I contenuti differiscono a seconda del disastro e del clima, ma elementi come le luci solari, le attrezzature di stoccaggio e depurazione dell’acqua, le coperte termiche e gli utensili da cucina aiutano a iniziare il processo di creazione di una casa.

20181209 Shelter3I Shelterkits contengono una selezione di attrezzi, corde, fissaggi e teloni per impieghi gravosi, che possono essere usati per costruire rifugi di emergenza, riparare edifici danneggiati e creare le basi per nuove case.  Il box pensato per i bambini contiene vari zainetti gialli con dentro fogli, penne, matite e colori; tutto il necessario per ritornare in una nuova aula-tenda Shelterbox, in attesa che venga ricostruita

L’obiettivo è fornire a chi ha perso tutto un rifugio e gli attrezzi e gli strumenti necessari nel quotidiano, base per ripartire.

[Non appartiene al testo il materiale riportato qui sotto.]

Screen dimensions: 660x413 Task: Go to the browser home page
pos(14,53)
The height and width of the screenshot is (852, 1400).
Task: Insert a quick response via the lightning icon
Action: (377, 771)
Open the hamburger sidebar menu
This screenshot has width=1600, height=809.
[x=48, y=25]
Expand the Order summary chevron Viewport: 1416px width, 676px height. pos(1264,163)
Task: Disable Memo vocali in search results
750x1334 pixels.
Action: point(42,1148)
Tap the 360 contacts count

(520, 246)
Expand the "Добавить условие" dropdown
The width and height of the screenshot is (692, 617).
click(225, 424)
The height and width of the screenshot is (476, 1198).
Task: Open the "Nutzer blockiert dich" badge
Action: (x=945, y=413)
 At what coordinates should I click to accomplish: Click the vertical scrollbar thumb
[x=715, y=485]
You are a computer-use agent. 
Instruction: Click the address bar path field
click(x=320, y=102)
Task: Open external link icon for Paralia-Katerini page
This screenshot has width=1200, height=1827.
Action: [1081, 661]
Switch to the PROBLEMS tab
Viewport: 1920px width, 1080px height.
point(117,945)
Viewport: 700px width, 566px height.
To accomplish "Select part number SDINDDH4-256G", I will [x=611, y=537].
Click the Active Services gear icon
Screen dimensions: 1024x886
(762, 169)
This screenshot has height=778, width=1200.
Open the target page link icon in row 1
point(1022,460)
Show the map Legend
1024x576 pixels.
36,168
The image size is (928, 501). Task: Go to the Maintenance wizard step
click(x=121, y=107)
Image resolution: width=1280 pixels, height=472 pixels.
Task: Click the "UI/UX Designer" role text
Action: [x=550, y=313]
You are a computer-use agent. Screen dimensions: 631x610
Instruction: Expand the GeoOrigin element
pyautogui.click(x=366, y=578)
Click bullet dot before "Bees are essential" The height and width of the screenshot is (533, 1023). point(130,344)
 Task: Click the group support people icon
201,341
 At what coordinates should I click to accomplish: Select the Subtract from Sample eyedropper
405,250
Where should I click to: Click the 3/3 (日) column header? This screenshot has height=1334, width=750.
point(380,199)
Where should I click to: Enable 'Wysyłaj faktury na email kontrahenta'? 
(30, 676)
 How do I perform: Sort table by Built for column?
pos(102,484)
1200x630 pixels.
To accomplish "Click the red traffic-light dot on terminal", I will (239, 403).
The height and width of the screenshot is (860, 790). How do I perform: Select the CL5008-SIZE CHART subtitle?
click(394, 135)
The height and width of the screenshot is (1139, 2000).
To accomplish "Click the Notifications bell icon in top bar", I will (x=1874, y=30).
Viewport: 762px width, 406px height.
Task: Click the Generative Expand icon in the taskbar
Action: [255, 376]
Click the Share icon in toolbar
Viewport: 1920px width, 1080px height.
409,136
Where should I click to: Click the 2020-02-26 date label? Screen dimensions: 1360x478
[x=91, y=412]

I Rotary Club possono ESSERE DI ISPIRAZIONE e FARE LA DIFFERENZA acquistandone per chi ne ha bisogno. I costi dei vari kit vanno da un minimo di 15 ad un massimo di 750 €.

Alcuni Club del nostro Distretto e da altri vicini a noi sono hanno montato una tenda Shelterbox in piazza con i ragazzi del Rotaract richiamando l’attenzione e trovando pubblico riscontro positivo e sensibilità.

La conclusione di questo ampio e dettagliato quadro si focalizza sui gravi danni nelle zone montane della nostra regione, i provvedimenti già adottati dalla GR, il cui Presidente ha assunto la veste di Commissario per la complessa gestione dei molti aspetti delle conseguenze.

Una relazione “tecnica” ma capace di trasmettere l’importanza dell’aiuto che ciascuno di noi può dare. E qui la disponibilità dei rotariani a mettere a disposizione, non solo aiuti finanziari ma le proprie competenze, può “fare la differenza”.

Questo l’appello finale di Alberto che, come emerso anche nella sua presentazione da parte del Presidente del RC Codroipo, Deana, ha scelto di donare il suo tempo e le sue competenze per aiutare gli altri. Infatti, entrato nel Rotary Club Udine Patriarcato nel 2007, ne è stato presidente nel 2011-2012, assistente di tre Governatori, due Paul Harris, membro della Commissione Distrettuale Protezione Civile, volontario della Protezione Civile dal 2011, prima a Tavagnacco e dal 2012 in quella dell'ANA Udine come responsabile sanitari, vari ruoli come coordinatore sanitario ance a livello regionale ed ora impegnato nell’azione Shelter Box.